If you only set up one brewing run on your first night with a stand, do this. It covers most early-game needs and uses ingredients you can realistically have:

  1. Brew 3 Awkward Potions (3 nether wart on 3 water bottles).
  2. Add a golden carrot → 3 Night Vision potions.
  3. Brew 3 more Awkward Potions.
  4. Add magma cream → 3 Fire Resistance potions.
  5. Optionally extend either with redstone for an 8-minute version.

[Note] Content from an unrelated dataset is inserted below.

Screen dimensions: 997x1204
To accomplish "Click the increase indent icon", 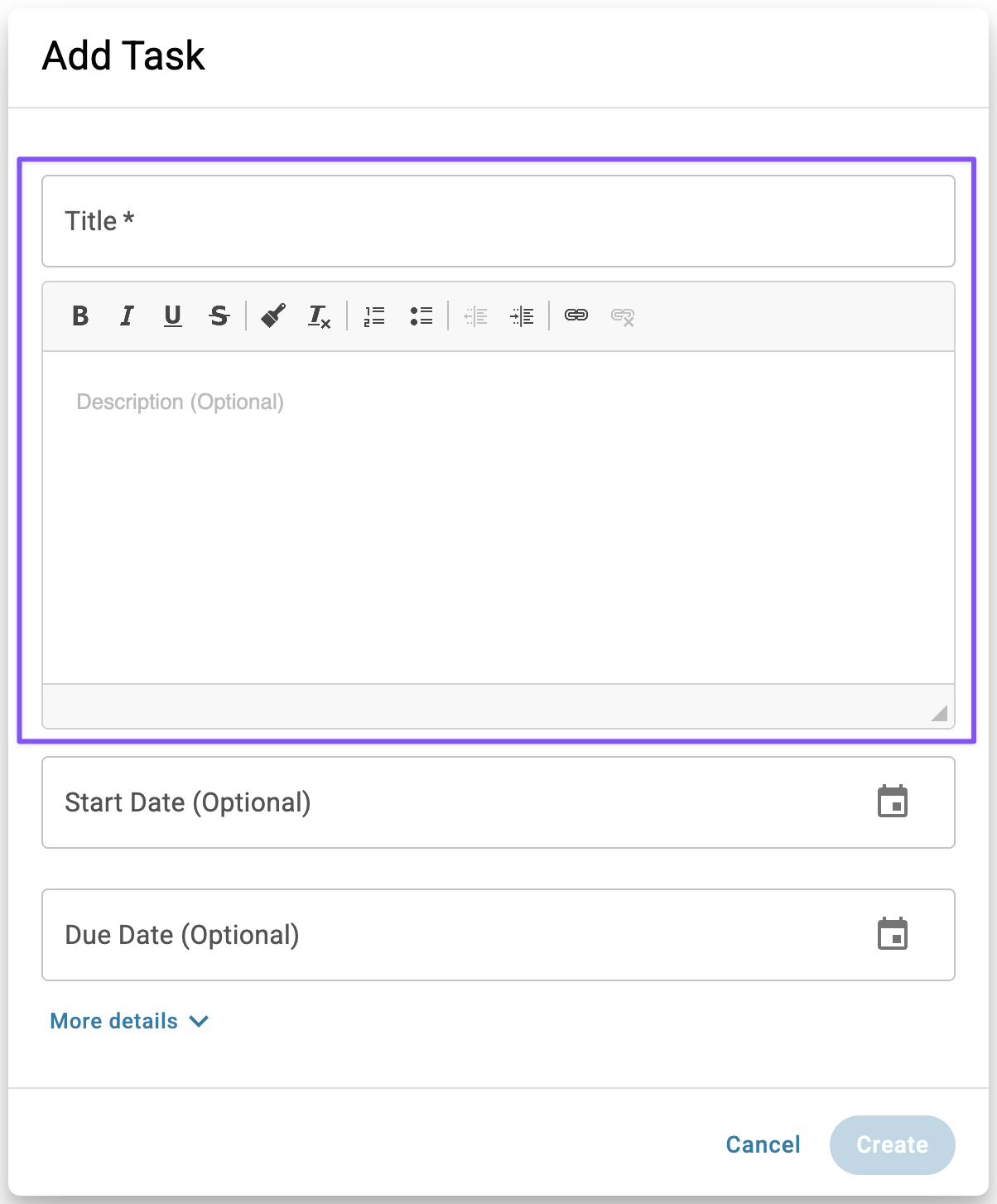I will coord(522,315).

Night Vision and Fire Resistance are the two potions almost every player benefits from — caves and the Nether stop being scary the moment you have them.

Common mistakes to avoid

A few things that trip up new brewers:

  • Forgetting fuel. The brewing stand will sit there doing nothing if the fuel bar is empty. Drop blaze powder in the left slot.
  • Brewing one bottle at a time. Each ingredient applies to all three slots simultaneously. Always fill all three.
  • Using glowstone on a potion with no tier II. Night Vision, Fire Resistance, Water Breathing, Slow Falling, and Invisibility don't get stronger — glowstone wastes the potion's duration without giving you anything.
  • Drinking a Lingering Potion. You can't. Lingering potions can only be thrown, and they affect the cloud, not you.

What's next

Once brewing feels routine, the natural next steps are setting up automated nether wart and sugar cane farms, building an enderman XP farm in the End for ghast tear and dragon's breath runs, and using tipped arrows to apply effects from range. But the loop above is the whole skill — fill bottles, awkward potion, effect ingredient, optional modifier. Everything else is just memorizing which ingredient does what.